The Effects of Bias, Drift, and Trends in Calculating Anomalies for Evaluating Skill of Seasonal-to-Decadal Initialized Climate Predictions
In initialized seasonal to decadal (S2D) predictions, model hindcasts rapidly drift away from the initial observed state and converge toward a preferred state characterized by systematic error, or bias. Bias and drift are among the greatest challenges facing initialized climate prediction today. Differences in trends between initial states and drifted states, combined with bias and drift, introduce complexities in calculating anomalies to assess skill of initialized predictions.
We examine several methods of calculating anomalies using the Decadal Prediction Large Ensemble (DPLE) initialized hindcasts and focus on Pacific and Atlantic SSTs to illustrate issues with anomaly calculations. Three methods of computing anomalies, one as differences from a long-term model climatology, another as bias-adjusted differences from the previous 15-year average from observations, and a third as differences from the previous 15-year average from the model, are contrasted and each is shown to have limitations.
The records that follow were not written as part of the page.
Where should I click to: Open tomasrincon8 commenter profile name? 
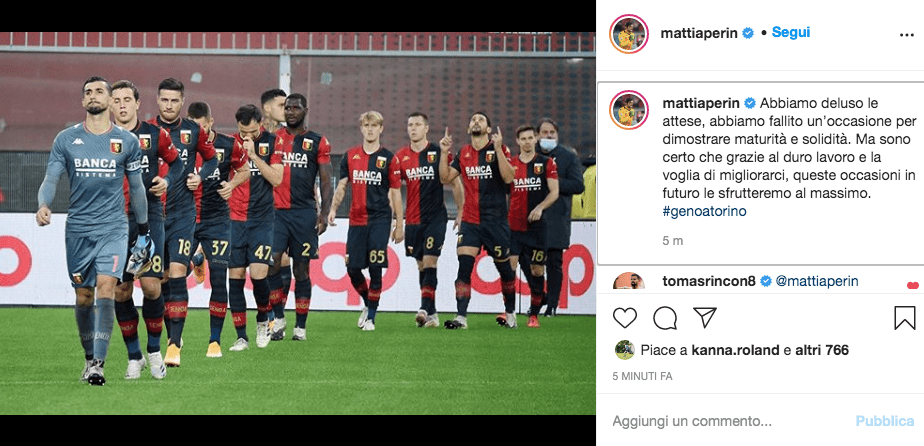click(x=709, y=281)
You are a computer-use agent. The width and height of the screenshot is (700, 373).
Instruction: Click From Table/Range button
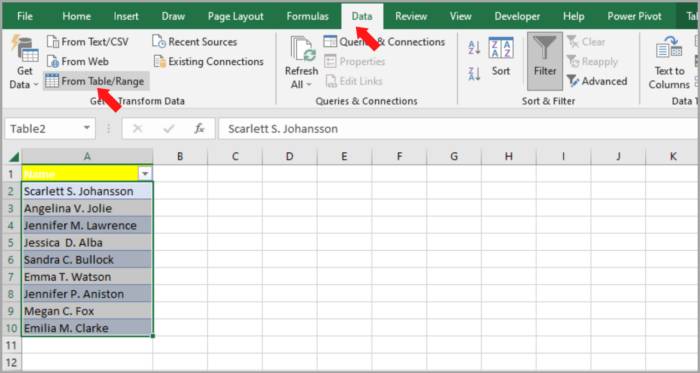point(96,81)

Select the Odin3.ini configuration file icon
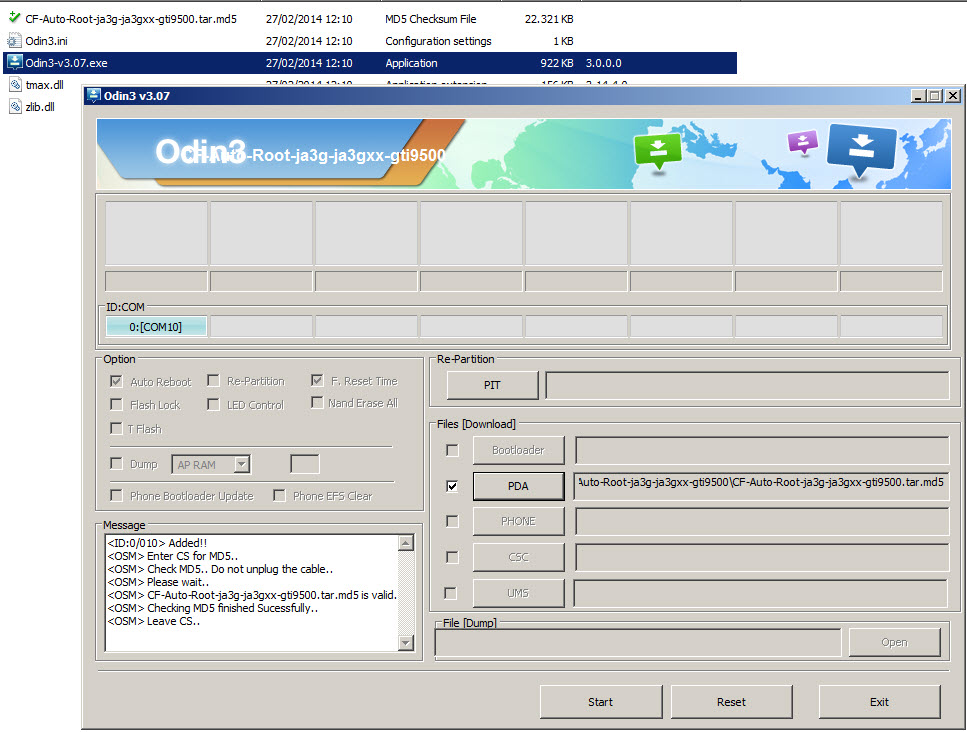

The IPO transition in the 2014-2016 time frame from negative to positive (predicted by Meehl et al. 2016) did indeed verify using all three methods, though each provides somewhat different skill values as a result of the respective limitations. There is no clear best method, as all are roughly comparable, and each has its own set of limitations and caveats. However, all three methods show generally higher overall skill in the AMO region compared to the IPO region.